Comment Re:Yes of course (Score 1) 412
I guess that depends on your point of view. You say "MS wont perform an act because it is evil". That may be true. However I still think that MS is inherently evil because their objective is to satisfy their greed without any regards for consequences for others. This in itself is evil (particularly the "without any regards" part), not just the actions that result from that paradigm.
You do realize that you've just condemned every single corporation in the US as evil, right? By the metric you lay out, every corporation is inherently evil because their stated purpose is to satisfy their greed without regard for the consequences for others. The only thing that keeps corporations from doing horrible things are competitors taking advantage of their missteps and regulations put in place to stop them from doing horrible things - if it's not against the law they can actually be sued by their shareholders for NOT taking actions that are legal and profitable but ethically dubious.

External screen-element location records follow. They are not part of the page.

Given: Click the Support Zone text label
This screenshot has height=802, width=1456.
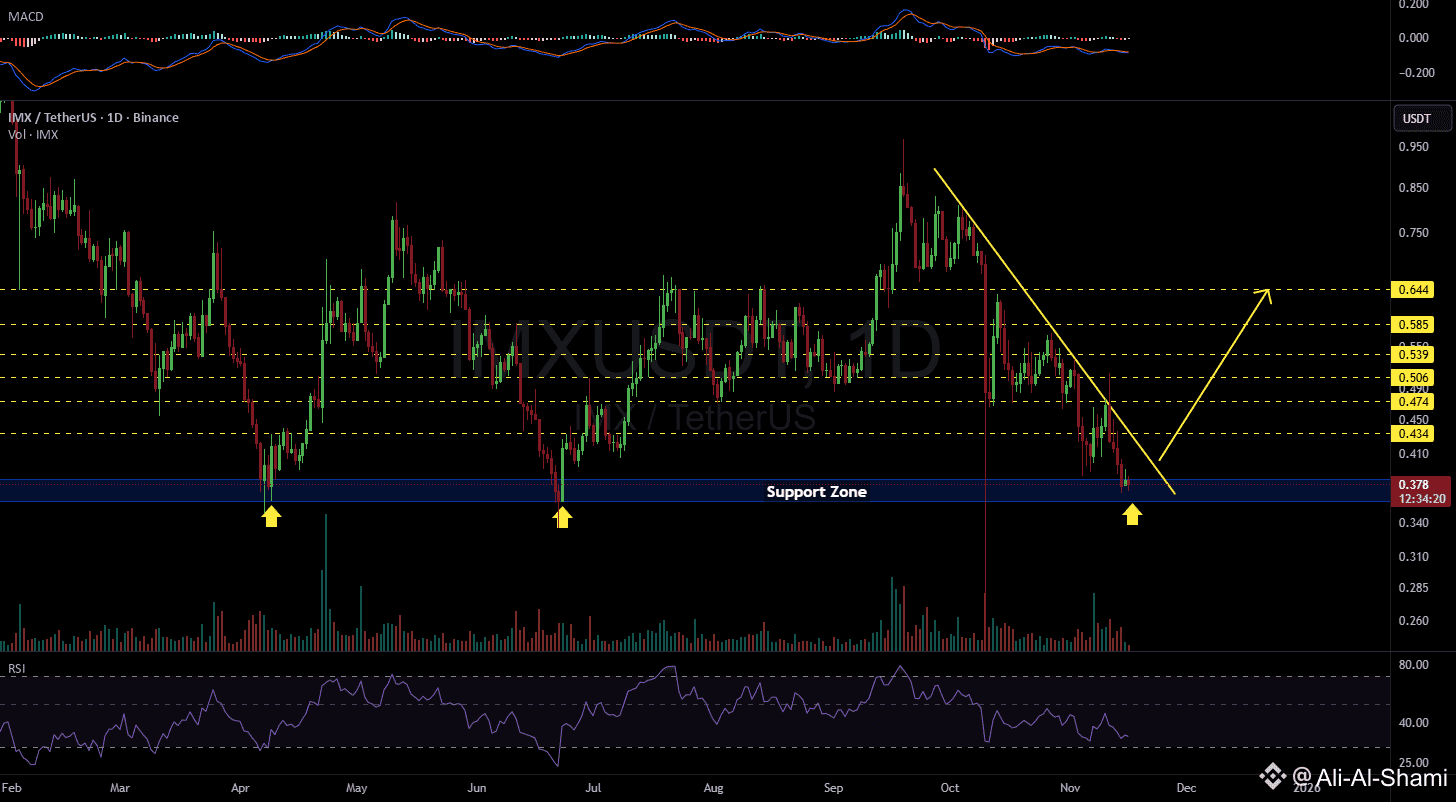Looking at the screenshot, I should (816, 491).
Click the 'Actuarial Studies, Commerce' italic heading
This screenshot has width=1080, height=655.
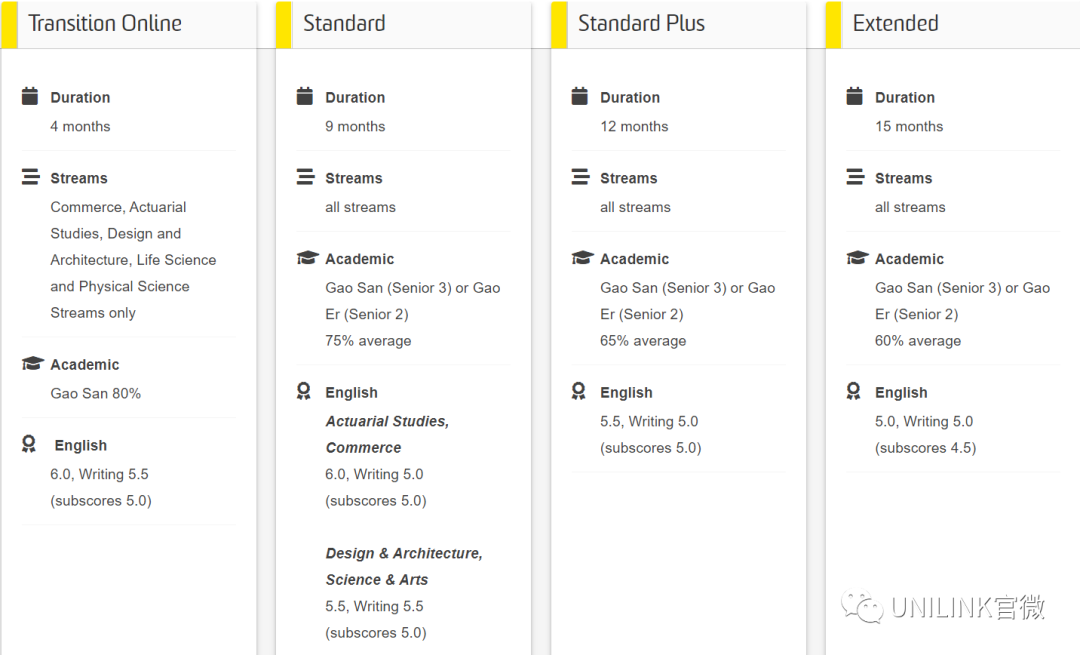click(387, 434)
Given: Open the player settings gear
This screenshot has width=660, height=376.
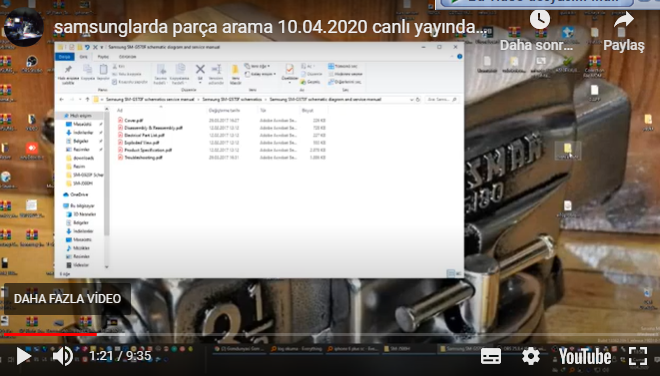Looking at the screenshot, I should click(531, 357).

I'm not saying that corporations are evil - I think corporations are amoral and that our laws are structured in such a way that often promotes bad behavior. That's all that happened at Microsoft (and AT&T, and IBM, and just about any historic monopoly you can think of) - they set out to do what they were supposed to do as a corporation - maximize profits - and they push the law as far as they think they can to do it. Microsoft is no more or less evil than any other corporation in the US - they just had greater opportunity for bad behavior than a lot of others because of their runaway success. (And that's the position that Apple is in now as well - now that they're successful they have a lot of opportunity for bad behavior. Count on them using it to maximize profits because that's what they're supposed to be doing. The only real way to counteract bad behavior is either through competition or, if that fails, regulation - there's really no other way to do it given how corporations are structured).